== PROBLEM REQUIREMENTS ==
Convert the records between the lines holding "Task: Open the Safari Reader button" and "[x=59, y=50]", inclusive, into a JSON list of strings with one string per line and no blank lines.

== PROVIDED MATERIAL ==

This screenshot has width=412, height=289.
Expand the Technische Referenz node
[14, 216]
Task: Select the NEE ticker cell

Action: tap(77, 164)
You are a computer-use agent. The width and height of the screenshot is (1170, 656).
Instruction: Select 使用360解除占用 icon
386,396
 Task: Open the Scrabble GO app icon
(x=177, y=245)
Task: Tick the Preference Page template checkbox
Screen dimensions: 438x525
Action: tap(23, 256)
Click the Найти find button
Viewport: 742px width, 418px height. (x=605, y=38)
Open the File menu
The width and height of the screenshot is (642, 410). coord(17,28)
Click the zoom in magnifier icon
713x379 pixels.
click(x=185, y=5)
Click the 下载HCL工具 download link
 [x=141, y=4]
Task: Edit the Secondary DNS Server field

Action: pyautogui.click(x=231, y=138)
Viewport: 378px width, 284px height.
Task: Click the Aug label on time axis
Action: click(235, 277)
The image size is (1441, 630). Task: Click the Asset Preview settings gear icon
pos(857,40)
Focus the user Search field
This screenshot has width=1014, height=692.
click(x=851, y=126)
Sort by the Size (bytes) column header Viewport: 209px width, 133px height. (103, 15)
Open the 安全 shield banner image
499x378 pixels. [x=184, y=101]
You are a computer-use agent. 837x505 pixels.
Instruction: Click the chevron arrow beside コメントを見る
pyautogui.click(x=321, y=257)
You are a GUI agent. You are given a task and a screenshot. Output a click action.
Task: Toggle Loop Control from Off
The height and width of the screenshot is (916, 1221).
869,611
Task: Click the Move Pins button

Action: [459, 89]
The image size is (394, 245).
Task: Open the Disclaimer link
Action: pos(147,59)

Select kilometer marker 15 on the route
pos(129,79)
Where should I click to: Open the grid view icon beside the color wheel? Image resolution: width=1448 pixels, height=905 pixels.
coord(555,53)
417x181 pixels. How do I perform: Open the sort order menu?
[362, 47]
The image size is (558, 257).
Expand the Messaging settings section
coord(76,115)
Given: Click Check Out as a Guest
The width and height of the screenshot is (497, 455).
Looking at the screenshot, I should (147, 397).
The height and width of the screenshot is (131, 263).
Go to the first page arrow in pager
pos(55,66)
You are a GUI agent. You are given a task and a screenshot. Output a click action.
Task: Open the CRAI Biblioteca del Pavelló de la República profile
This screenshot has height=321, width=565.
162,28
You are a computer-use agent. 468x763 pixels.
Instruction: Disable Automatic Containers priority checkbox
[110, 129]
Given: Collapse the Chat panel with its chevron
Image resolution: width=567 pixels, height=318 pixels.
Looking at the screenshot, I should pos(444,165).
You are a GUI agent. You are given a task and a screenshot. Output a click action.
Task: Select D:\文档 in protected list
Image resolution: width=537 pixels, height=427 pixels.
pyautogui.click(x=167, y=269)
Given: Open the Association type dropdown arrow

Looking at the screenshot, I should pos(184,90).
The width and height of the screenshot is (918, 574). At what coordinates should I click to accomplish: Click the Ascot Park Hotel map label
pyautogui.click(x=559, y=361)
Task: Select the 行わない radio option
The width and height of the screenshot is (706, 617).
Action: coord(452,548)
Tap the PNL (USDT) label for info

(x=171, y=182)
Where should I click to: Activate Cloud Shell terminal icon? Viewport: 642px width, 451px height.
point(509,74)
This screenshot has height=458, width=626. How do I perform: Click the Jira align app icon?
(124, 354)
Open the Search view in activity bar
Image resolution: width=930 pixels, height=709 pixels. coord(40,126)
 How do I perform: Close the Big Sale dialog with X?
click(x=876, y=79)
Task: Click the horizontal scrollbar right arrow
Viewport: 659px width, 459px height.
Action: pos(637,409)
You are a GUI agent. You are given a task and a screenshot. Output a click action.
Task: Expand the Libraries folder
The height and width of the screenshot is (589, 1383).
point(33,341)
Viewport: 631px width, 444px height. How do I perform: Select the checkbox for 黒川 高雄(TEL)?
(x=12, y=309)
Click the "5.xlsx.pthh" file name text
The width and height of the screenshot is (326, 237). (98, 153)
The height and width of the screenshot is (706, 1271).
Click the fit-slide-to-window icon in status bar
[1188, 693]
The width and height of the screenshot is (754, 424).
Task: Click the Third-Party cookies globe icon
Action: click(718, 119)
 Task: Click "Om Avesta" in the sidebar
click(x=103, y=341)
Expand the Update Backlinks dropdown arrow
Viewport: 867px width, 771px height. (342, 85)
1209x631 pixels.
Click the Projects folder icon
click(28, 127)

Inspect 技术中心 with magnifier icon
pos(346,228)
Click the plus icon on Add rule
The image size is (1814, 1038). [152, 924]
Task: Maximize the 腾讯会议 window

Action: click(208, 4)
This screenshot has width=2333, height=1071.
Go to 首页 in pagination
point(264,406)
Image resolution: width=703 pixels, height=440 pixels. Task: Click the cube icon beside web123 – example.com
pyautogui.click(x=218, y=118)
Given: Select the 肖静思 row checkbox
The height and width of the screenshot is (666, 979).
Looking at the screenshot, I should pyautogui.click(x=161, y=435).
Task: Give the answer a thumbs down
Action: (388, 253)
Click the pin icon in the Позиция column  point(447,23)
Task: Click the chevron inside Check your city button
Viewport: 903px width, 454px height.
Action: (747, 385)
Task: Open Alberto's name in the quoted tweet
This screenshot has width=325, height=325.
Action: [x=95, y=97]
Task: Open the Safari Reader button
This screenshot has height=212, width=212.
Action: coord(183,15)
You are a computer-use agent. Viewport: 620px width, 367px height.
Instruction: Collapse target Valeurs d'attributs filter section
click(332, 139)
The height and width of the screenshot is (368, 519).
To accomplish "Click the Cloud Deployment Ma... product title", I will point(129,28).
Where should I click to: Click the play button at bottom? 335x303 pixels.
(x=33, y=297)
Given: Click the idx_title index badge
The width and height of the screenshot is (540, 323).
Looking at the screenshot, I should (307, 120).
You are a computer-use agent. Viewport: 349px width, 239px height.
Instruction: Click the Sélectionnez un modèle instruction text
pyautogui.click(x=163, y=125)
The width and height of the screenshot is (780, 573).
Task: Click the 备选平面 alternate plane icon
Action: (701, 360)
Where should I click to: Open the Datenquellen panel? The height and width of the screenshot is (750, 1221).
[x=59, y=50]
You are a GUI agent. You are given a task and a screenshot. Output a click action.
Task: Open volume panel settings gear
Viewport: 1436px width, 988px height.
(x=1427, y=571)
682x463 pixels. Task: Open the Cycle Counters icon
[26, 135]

== EXERCISE OUTPUT ==
[
  "Task: Open the Safari Reader button",
  "This screenshot has height=212, width=212.",
  "Action: coord(183,15)",
  "You are a computer-use agent. Viewport: 620px width, 367px height.",
  "Instruction: Collapse target Valeurs d'attributs filter section",
  "click(332, 139)",
  "The height and width of the screenshot is (368, 519).",
  "To accomplish \"Click the Cloud Deployment Ma... product title\", I will point(129,28).",
  "Where should I click to: Click the play button at bottom? 335x303 pixels.",
  "(x=33, y=297)",
  "Given: Click the idx_title index badge",
  "The width and height of the screenshot is (540, 323).",
  "Looking at the screenshot, I should (307, 120).",
  "You are a computer-use agent. Viewport: 349px width, 239px height.",
  "Instruction: Click the Sélectionnez un modèle instruction text",
  "pyautogui.click(x=163, y=125)",
  "The width and height of the screenshot is (780, 573).",
  "Task: Click the 备选平面 alternate plane icon",
  "Action: (701, 360)",
  "Where should I click to: Open the Datenquellen panel? The height and width of the screenshot is (750, 1221).",
  "[x=59, y=50]"
]